**Text provided:**
A resistance decade box or resistor substitution box is a unit containing resistors of many values, with one or more mechanical switches which allow any one of various discrete resistances offered by the box to be dialed in. Usually the resistance is accurate to high precision, ranging from laboratory/calibration grade accuracy of 20 parts per million, to field grade at 1%. Inexpensive boxes with lesser accuracy are also available. All types offer a convenient way of selecting and quickly changing a resistance in laboratory, experimental and development work without needing to attach resistors one by one, or even stock each value. The range of resistance provided, the maximum resolution, and the accuracy characterize the box. For example, one box offers resistances from 0 to 100 megohms, maximum resolution 0.1 ohm, accuracy 0.1%.

===Special devices===
There are various devices whose resistance changes with various quantities. The resistance of NTC thermistors exhibit a strong negative temperature coefficient, making them useful for measuring temperatures. Since their resistance can be large until they are allowed to heat up due to the passage of current, they are also commonly used to prevent excessive current surges when equipment is powered on. Similarly, the resistance of a humistor varies with humidity. One sort of photodetector, the photoresistor, has a resistance which varies with illumination.

**Task:**
Answer these questions from the text on resistance boxes and special devices:
1. What accuracy does a field-grade resistance decade box have?
2. What makes the resistance of a humistor change?
3. What makes the resistance of a photoresistor change?
You won't need the records for this.

**Record set:**
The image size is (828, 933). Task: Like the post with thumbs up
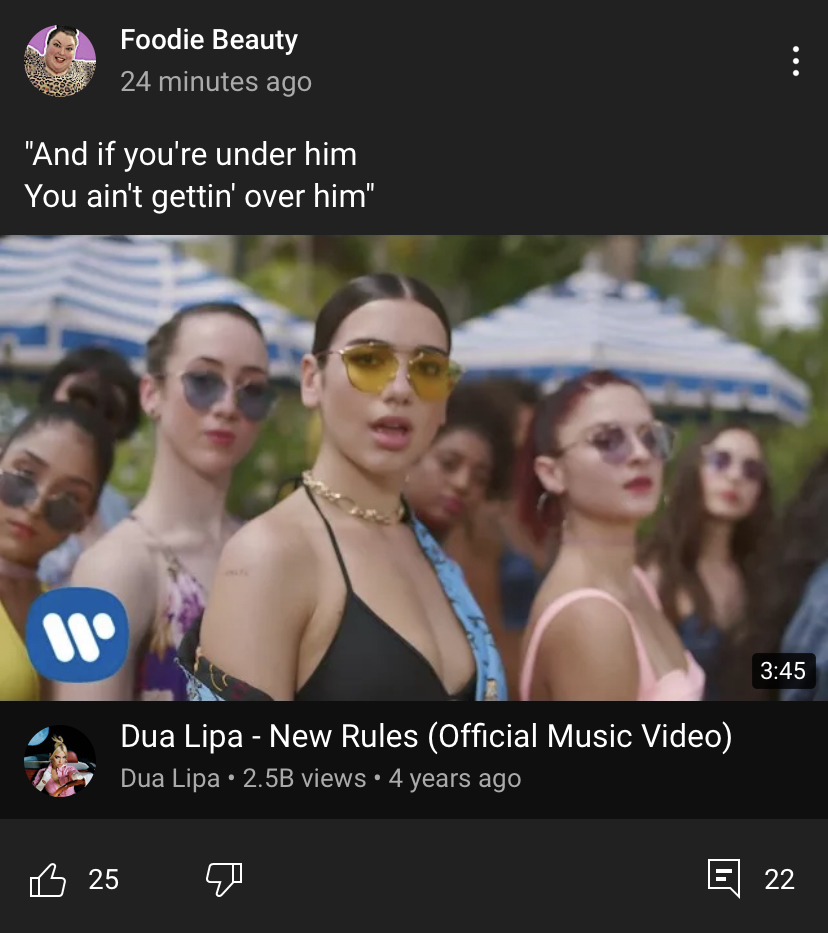(x=48, y=879)
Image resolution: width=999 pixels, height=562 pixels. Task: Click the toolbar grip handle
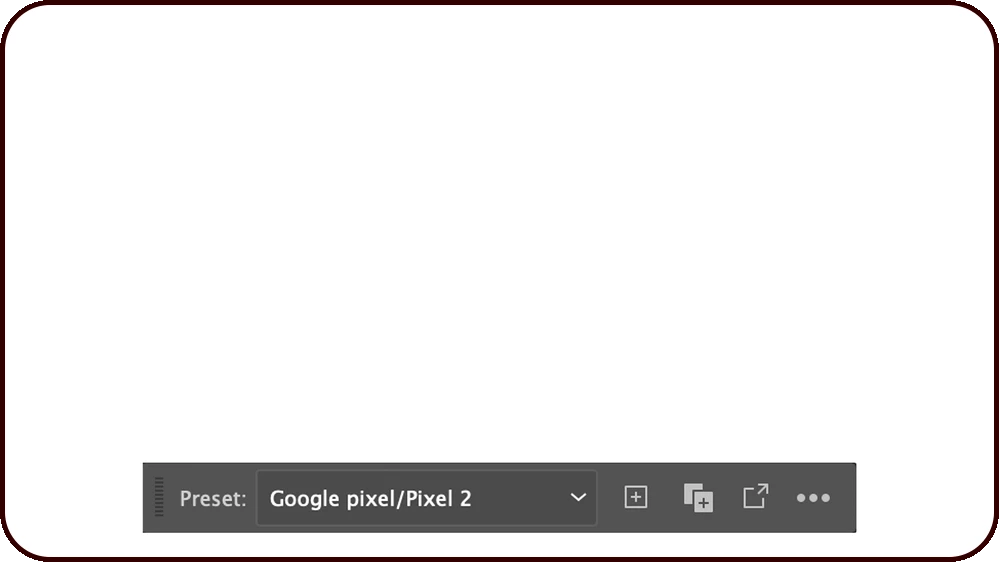[159, 497]
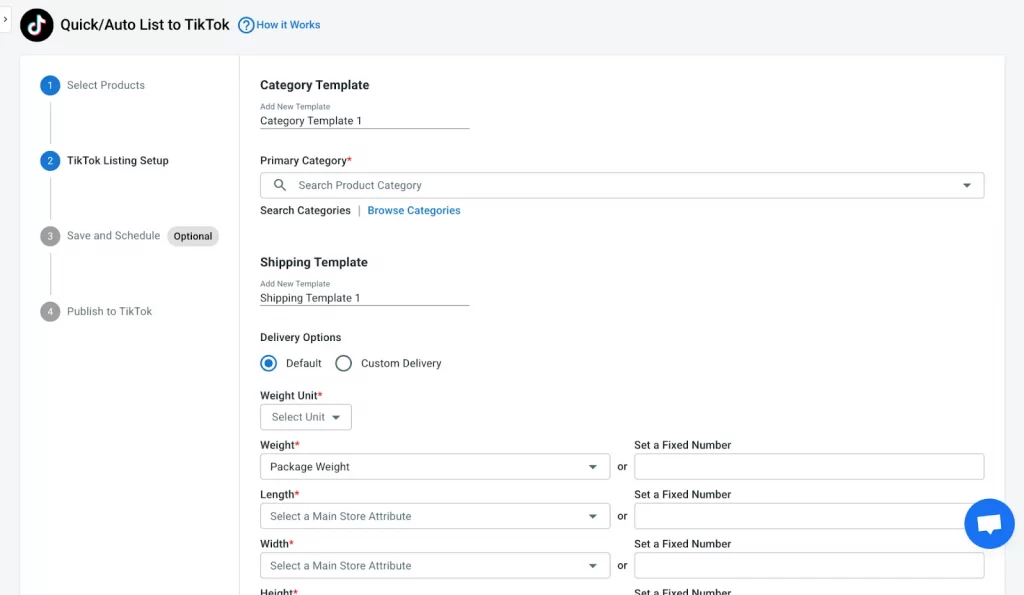Expand the collapsed sidebar chevron
1024x595 pixels.
pyautogui.click(x=6, y=19)
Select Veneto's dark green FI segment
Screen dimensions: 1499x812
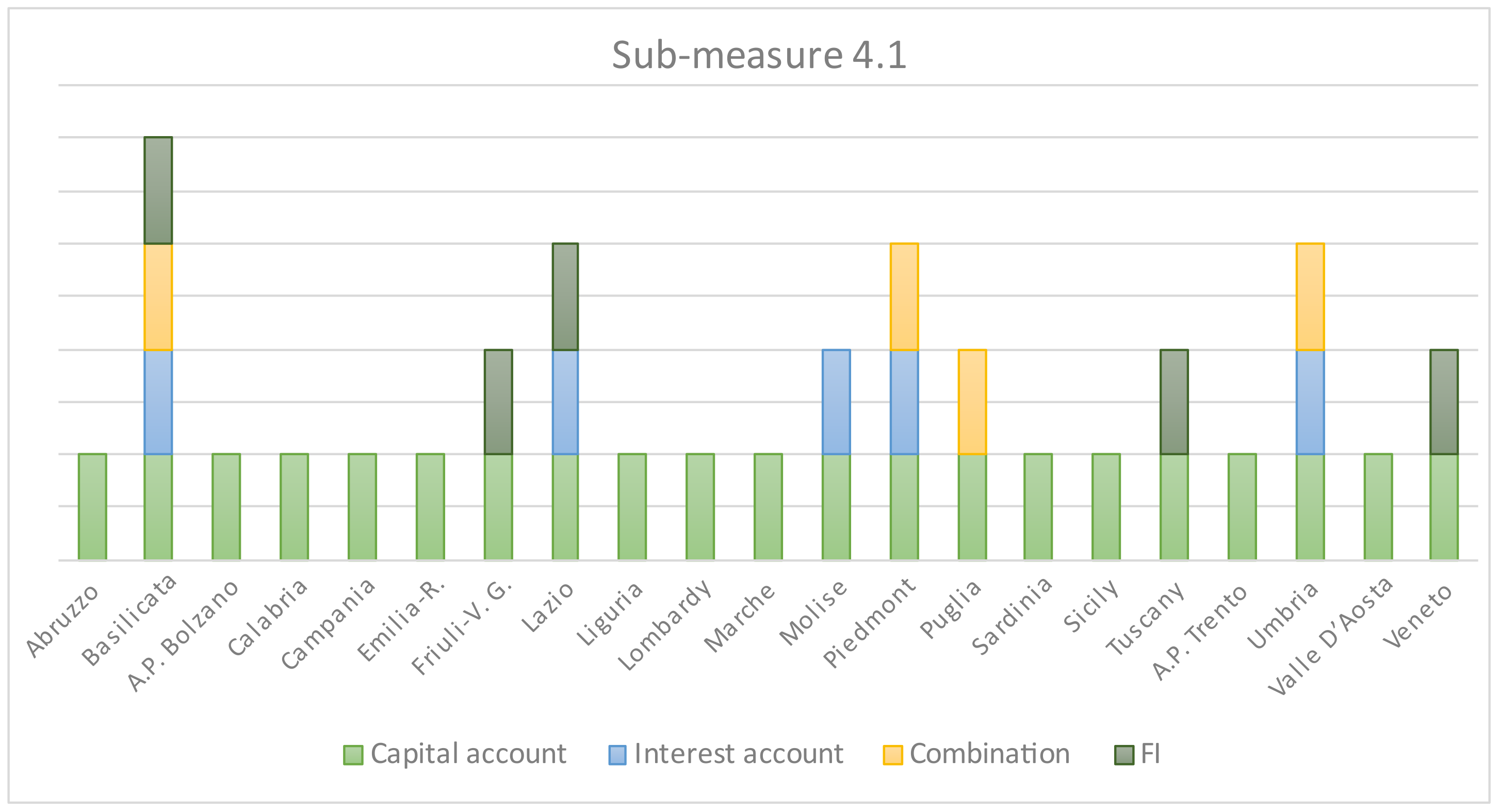click(x=1444, y=401)
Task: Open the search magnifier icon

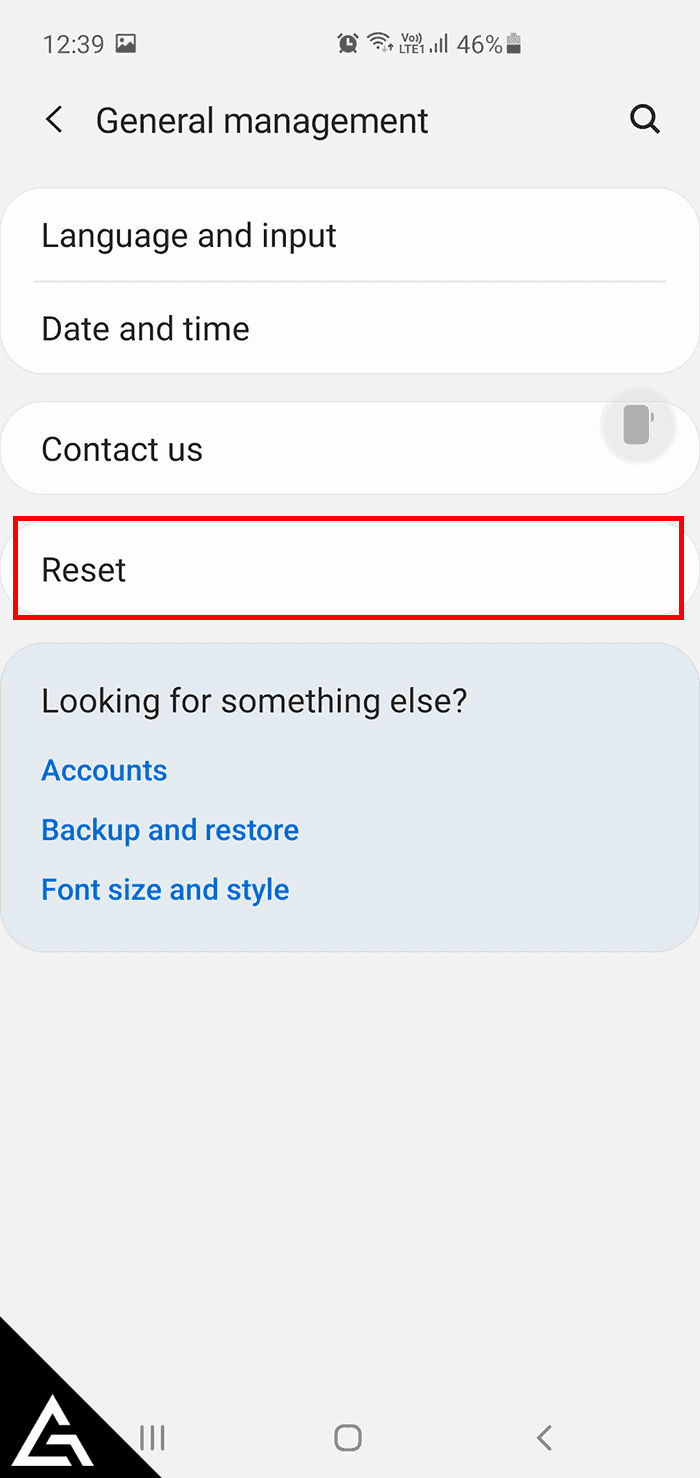Action: pos(645,121)
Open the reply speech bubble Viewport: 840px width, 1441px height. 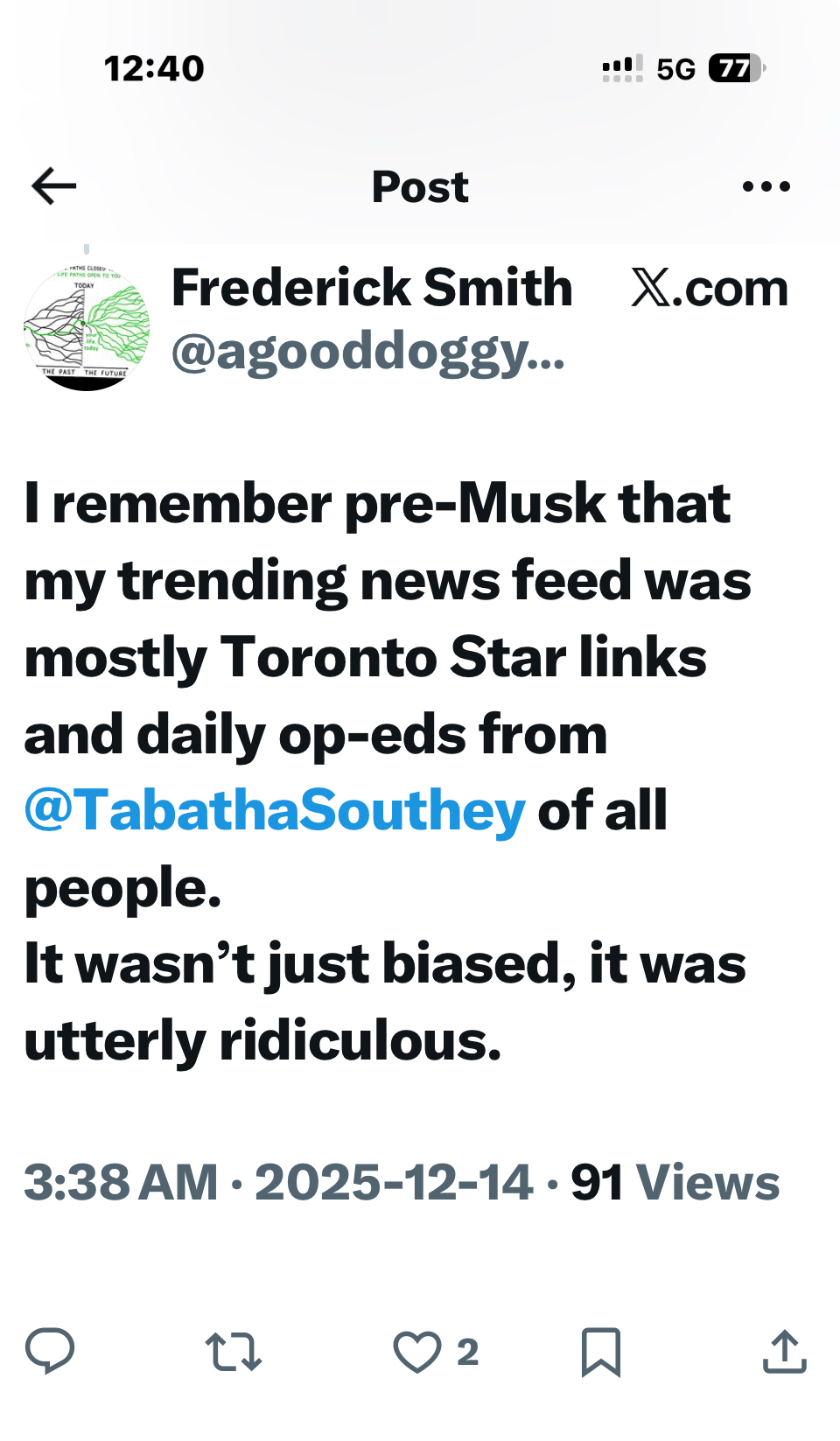[x=50, y=1351]
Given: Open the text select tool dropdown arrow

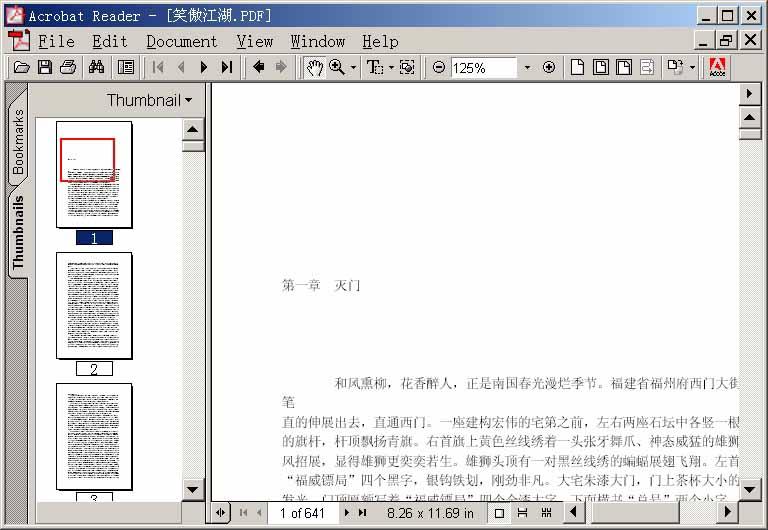Looking at the screenshot, I should pyautogui.click(x=391, y=68).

**Response below:**
1. 1%
2. Humidity
3. Illumination